_BRIEF_.
A line counts if it contains the word "icon" at least once. State how many such lines the records contain, giving the number alone.
### AVAILABLE DATA
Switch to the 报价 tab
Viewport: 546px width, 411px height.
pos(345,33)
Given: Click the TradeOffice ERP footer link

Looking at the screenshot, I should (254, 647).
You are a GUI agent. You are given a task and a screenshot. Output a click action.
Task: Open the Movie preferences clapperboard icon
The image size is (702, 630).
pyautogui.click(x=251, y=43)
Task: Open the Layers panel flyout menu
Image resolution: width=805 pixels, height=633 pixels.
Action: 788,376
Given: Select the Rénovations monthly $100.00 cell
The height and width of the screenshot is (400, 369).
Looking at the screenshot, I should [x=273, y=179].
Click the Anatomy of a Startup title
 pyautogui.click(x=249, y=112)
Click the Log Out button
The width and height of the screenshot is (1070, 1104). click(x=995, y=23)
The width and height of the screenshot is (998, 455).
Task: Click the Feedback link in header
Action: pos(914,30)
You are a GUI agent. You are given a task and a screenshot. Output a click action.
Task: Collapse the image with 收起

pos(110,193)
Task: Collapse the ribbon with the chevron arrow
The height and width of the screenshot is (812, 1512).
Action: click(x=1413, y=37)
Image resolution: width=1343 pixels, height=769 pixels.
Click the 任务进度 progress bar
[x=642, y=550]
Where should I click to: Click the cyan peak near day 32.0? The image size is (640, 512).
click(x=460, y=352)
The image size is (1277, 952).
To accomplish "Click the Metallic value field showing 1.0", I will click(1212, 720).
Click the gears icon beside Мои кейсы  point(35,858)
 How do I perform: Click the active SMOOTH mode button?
######
_YOUR RESPONSE_.
2